David Bowie, the legendary, influential musical superstar, dies at 69

David BowieDavid Bowie, one of the most influential recording artists of all time, passed away on January 10, 2016, after a battle with throat cancer. He was 69. The influential singer-songwriter and producer dabbled in glam rock, art rock, soul, hard rock, dance pop, punk and electronica during his eclectic 40-plus-year career.

Bowie’s artistic breakthrough came with 1972’s The Rise and Fall of Ziggy Stardust and the Spiders From Mars, an album that fostered the notion of rock star as space alien. Fusing British mod with Japanese kabuki styles and rock with theater, Bowie created the flamboyant, androgynous alter ego Ziggy Stardust.
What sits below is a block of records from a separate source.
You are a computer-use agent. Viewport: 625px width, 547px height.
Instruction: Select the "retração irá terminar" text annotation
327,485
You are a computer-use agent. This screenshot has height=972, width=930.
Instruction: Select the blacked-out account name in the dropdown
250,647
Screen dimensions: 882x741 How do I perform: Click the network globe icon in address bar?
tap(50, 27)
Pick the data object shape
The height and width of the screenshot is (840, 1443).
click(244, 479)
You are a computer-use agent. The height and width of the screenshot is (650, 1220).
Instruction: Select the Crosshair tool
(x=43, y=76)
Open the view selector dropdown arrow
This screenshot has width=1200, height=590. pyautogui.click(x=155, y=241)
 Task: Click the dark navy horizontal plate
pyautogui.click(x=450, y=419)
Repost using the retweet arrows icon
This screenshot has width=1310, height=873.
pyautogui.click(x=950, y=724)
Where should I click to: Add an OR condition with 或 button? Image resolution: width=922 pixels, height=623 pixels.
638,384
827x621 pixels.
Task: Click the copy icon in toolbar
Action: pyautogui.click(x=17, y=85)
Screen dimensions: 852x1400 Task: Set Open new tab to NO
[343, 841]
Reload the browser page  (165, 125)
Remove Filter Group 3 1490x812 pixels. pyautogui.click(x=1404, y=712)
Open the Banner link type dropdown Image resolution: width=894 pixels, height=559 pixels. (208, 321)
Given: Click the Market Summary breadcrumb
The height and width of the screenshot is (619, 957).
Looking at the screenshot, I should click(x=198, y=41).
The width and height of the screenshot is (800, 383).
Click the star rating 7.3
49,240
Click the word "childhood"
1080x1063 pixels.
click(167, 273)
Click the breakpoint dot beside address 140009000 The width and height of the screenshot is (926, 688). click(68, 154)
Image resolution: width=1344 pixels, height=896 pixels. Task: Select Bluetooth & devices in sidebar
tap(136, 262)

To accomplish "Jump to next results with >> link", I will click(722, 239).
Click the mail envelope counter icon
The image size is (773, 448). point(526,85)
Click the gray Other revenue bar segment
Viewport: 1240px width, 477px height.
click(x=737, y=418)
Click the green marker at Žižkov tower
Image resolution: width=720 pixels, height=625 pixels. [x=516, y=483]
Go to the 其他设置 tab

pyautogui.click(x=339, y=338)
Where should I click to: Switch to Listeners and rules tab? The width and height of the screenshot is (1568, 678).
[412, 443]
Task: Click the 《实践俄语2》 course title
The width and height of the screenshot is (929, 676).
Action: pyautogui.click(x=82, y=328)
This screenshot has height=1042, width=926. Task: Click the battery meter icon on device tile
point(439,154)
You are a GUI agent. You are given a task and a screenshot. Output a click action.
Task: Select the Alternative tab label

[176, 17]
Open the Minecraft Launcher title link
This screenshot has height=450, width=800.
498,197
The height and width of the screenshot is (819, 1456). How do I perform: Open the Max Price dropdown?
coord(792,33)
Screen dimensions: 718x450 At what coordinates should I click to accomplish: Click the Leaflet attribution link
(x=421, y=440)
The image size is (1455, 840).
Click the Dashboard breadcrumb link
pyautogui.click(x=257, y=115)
With his different-colored eyes (the result of a schoolyard fight) and needlelike frame, Bowie was a natural to segue from music into curious movie roles, and he starred as an alien seeking help for his dying planet in Nicolas Roeg’s surreal The Man Who Fell to Earth (1976). Critics later applauded his three-month Broadway stint as the misshapen lead in 1980’s The Elephant Man.

Bowie kept a low profile after undergoing emergency heart surgery in 2004 but marked his 69th birthday recently with the release of a new album, Blackstar, with critics giving the thumbs up to the latest work in a long and innovative career.